Excerpt to read:
*****
Transport of coal and metal ores from mines was a great problem as the first method used was a packhorse, which could only carry about 3 hundredweight of goods.  Where possible, these were replaced with a waggon pulled by three horses and that could move the equivalent of 20 packhorses.  The waggons tended to turn tracks into muddy quagmires and, as they moved to the sides to find firmer ground, made the tracks very wide.  This was unpopular with landowners as it spoiled a lot of their land and it sometimes led to them refusing access.  As a result, experiments were carried out using wooden planks over which the waggons passed.  This then led to wooden rails being laid down in parallel, with rails usually being 3½ inches x 4½ inches thick and fixed to wooden sleepers.  These were known as waggonways or tramways and they reduced friction on the wheels, thus allowing horse-drawn waggons to move along more easily.  Another benefit was that horses could now pull loads of up to 13 tons, a fourfold increase on previously.  The first recorded use of a tramway, using a flange to keep the wheel on the rail, was in 1604 when Huntingdon Beaumont constructed the Wollaton Waggonway to transport coal from mines at Strelley to Wollaton, near Nottingham. It has been suggested that the system may have been in use in Shropshire before that date but there is no documentary evidence.
*****
Data extract:
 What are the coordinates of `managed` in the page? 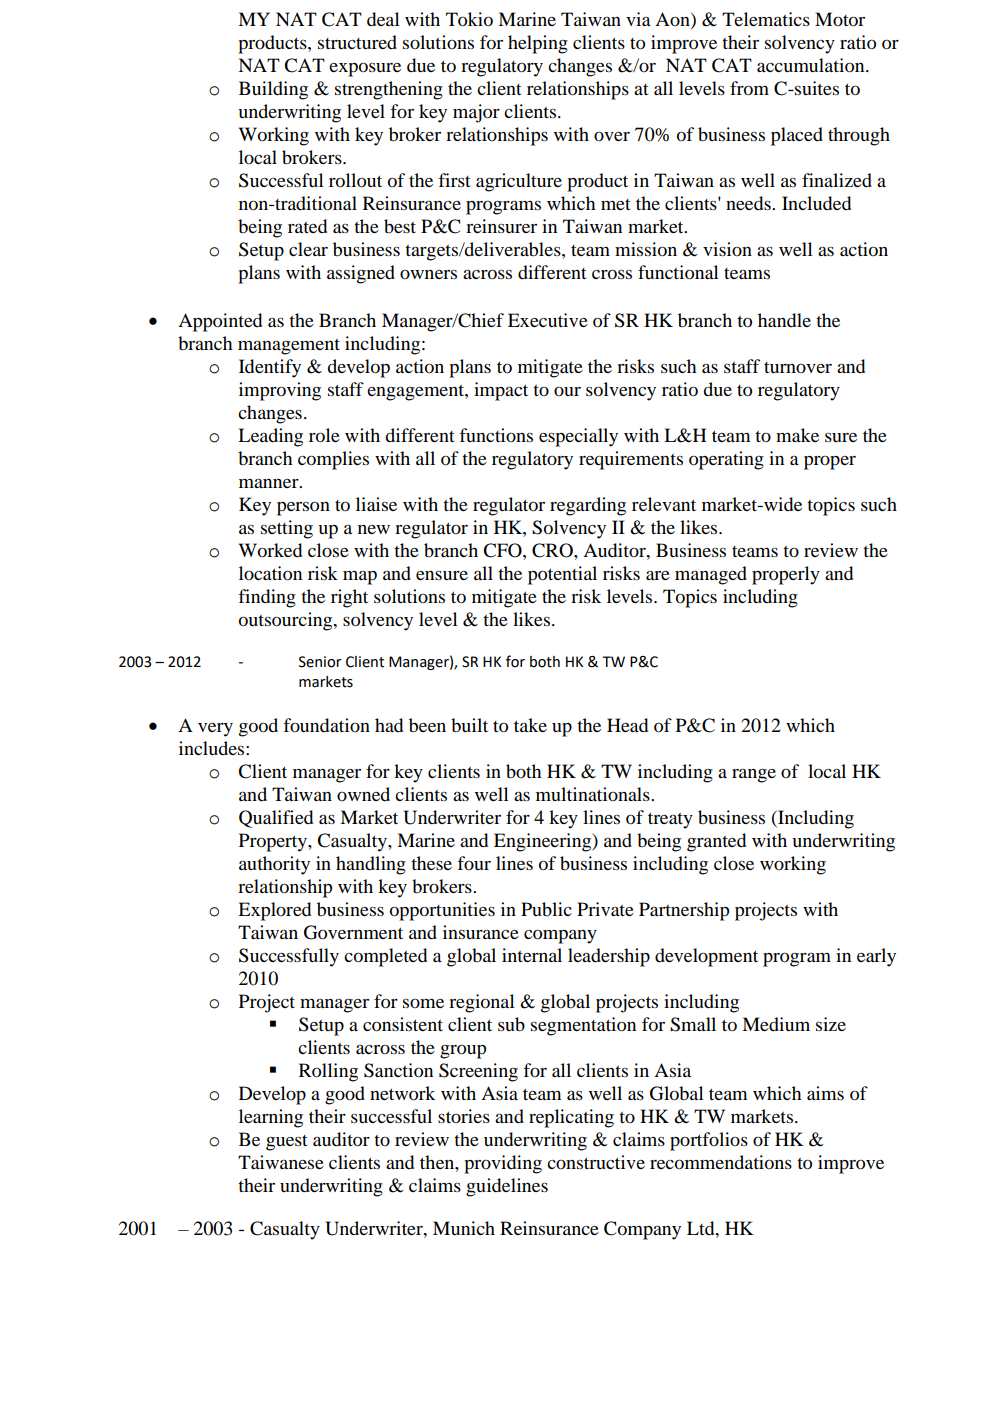 It's located at (711, 575).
*****
Task goal:
Using the text on early waggonways, what are the answers to these?
1. About how much could a packhorse carry?
2. What were the usual dimensions of the wooden rails?
3. Who built the Wollaton Waggonway, and in what year?
The listing comes from a separate source, unrelated to the text on early waggonways.

Result of this task:
1. About 3 hundredweight of goods.
2. 3½ inches x 4½ inches thick.
3. Huntingdon Beaumont, in 1604.